*WORK REQUIRED*: Return the lines between the one containing "742x541 pixels. How" and the one containing "coord(661,368)", both included, copying them word for word.

-------- EXERCISE DATA --------

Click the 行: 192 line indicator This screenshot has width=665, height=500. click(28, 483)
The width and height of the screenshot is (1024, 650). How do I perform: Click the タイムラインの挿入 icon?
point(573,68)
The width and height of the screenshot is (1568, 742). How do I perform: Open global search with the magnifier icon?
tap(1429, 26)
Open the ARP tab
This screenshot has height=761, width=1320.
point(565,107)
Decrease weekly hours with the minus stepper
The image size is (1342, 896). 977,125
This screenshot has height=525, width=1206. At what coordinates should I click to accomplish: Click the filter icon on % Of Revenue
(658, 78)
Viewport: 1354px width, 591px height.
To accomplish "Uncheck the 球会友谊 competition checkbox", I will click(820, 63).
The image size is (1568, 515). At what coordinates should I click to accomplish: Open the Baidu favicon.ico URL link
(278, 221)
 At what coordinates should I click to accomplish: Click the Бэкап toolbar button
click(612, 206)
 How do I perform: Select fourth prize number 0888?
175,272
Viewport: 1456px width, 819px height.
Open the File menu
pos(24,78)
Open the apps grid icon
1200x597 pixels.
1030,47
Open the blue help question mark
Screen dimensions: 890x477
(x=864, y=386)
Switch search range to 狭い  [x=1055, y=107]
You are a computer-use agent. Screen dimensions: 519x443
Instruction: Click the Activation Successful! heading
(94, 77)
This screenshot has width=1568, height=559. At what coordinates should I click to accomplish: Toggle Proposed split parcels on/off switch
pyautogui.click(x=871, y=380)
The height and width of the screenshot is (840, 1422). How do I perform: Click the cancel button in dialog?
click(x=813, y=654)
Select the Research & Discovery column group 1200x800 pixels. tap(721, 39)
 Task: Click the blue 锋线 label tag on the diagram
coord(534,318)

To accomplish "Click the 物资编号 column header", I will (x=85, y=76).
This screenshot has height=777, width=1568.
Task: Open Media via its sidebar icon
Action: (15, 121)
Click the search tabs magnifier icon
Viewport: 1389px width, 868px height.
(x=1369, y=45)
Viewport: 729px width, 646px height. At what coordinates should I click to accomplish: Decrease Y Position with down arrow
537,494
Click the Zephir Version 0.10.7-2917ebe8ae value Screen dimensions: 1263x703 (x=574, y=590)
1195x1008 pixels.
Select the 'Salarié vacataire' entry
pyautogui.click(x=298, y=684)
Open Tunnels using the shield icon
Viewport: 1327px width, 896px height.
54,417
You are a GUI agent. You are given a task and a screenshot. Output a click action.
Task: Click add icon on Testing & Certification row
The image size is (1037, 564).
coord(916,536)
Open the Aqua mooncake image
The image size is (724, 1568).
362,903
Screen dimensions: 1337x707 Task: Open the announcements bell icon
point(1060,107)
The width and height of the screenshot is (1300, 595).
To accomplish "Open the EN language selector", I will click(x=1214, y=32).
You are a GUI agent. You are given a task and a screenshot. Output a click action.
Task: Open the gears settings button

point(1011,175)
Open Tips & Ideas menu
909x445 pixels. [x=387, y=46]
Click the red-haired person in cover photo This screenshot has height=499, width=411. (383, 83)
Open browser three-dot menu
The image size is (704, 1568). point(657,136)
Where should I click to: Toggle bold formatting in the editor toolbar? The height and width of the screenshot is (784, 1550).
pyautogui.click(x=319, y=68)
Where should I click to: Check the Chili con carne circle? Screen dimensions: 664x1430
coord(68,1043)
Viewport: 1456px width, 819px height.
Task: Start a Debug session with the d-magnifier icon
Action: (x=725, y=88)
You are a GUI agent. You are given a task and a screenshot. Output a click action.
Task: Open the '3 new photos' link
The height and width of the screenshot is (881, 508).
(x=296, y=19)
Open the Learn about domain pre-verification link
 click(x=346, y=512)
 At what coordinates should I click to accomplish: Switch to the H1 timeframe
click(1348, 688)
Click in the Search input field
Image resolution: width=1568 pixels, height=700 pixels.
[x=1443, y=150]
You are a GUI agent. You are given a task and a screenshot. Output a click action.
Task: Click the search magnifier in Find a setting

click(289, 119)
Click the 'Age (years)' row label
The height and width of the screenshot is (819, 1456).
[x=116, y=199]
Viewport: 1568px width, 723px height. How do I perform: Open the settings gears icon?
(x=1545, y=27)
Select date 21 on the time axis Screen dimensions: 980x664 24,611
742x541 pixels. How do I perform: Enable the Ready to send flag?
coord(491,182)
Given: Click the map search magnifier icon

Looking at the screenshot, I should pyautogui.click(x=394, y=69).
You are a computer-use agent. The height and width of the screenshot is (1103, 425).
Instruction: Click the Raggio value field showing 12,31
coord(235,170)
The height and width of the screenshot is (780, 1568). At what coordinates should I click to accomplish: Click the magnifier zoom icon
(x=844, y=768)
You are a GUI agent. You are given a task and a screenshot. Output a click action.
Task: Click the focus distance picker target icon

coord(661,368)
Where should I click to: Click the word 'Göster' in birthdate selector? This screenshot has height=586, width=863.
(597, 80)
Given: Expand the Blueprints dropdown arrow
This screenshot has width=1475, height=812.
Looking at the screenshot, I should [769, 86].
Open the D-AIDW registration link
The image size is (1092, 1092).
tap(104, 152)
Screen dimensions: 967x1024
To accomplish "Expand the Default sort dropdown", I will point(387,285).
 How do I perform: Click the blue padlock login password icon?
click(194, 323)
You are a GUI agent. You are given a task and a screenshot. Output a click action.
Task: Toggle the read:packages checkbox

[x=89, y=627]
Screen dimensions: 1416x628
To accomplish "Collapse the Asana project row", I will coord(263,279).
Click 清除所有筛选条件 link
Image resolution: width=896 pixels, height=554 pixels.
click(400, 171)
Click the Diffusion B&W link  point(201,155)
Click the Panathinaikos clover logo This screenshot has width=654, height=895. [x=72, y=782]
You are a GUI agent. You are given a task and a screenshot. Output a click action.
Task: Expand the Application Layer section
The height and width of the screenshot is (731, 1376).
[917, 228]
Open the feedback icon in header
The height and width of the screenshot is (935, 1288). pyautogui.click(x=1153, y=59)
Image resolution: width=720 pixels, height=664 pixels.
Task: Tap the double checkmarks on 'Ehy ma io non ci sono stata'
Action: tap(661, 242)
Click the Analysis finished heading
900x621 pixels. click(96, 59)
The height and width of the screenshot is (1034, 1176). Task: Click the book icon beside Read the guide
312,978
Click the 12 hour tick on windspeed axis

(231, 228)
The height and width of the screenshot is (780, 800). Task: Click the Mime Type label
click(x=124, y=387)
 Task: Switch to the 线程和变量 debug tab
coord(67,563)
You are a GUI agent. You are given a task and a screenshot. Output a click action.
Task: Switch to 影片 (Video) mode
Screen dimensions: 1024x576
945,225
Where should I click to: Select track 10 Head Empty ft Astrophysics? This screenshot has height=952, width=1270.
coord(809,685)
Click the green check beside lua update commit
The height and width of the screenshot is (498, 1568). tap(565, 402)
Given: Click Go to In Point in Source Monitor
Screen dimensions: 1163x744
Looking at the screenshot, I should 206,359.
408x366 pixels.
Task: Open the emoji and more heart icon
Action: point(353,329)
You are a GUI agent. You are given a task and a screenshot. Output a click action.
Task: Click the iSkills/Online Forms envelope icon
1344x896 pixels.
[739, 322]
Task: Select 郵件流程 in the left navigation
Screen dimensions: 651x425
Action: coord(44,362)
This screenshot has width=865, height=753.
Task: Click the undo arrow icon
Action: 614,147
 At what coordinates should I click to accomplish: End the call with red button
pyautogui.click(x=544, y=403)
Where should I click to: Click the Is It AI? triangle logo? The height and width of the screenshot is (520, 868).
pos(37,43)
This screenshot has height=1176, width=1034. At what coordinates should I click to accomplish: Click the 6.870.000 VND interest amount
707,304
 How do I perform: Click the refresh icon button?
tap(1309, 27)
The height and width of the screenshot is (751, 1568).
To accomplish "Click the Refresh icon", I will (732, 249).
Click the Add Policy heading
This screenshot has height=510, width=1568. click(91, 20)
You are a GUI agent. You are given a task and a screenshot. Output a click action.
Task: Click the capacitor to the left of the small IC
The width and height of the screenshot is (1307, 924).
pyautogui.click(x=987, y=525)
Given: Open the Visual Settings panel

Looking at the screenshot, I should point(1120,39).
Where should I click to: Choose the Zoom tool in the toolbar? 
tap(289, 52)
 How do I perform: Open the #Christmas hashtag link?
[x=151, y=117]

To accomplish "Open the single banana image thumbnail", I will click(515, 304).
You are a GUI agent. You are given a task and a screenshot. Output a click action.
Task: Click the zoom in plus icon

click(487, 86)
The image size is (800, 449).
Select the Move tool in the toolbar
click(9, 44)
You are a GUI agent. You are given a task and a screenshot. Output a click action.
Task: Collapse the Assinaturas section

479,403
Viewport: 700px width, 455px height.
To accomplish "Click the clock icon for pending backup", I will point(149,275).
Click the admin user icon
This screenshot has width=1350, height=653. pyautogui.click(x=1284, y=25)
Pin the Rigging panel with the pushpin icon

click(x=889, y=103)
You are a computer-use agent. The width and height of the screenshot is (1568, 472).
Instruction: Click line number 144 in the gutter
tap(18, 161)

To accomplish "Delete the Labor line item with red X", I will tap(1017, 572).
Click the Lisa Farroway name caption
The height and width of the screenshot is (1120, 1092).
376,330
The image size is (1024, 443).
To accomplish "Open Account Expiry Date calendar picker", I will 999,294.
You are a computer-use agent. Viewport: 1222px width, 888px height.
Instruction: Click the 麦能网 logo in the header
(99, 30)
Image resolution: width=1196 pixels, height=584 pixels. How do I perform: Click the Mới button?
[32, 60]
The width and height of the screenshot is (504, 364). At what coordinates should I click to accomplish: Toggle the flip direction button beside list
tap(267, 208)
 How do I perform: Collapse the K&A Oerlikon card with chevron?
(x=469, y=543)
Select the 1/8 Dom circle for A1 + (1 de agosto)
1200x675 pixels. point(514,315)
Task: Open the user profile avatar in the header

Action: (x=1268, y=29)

--------

*WORKED SOLUTION*:
742x541 pixels. How do I perform: Enable the Ready to send flag?
coord(491,182)
Given: Click the map search magnifier icon

Looking at the screenshot, I should pyautogui.click(x=394, y=69).
You are a computer-use agent. The height and width of the screenshot is (1103, 425).
Instruction: Click the Raggio value field showing 12,31
coord(235,170)
The height and width of the screenshot is (780, 1568). At what coordinates should I click to accomplish: Click the magnifier zoom icon
(x=844, y=768)
You are a GUI agent. You are given a task and a screenshot. Output a click action.
Task: Click the focus distance picker target icon

coord(661,368)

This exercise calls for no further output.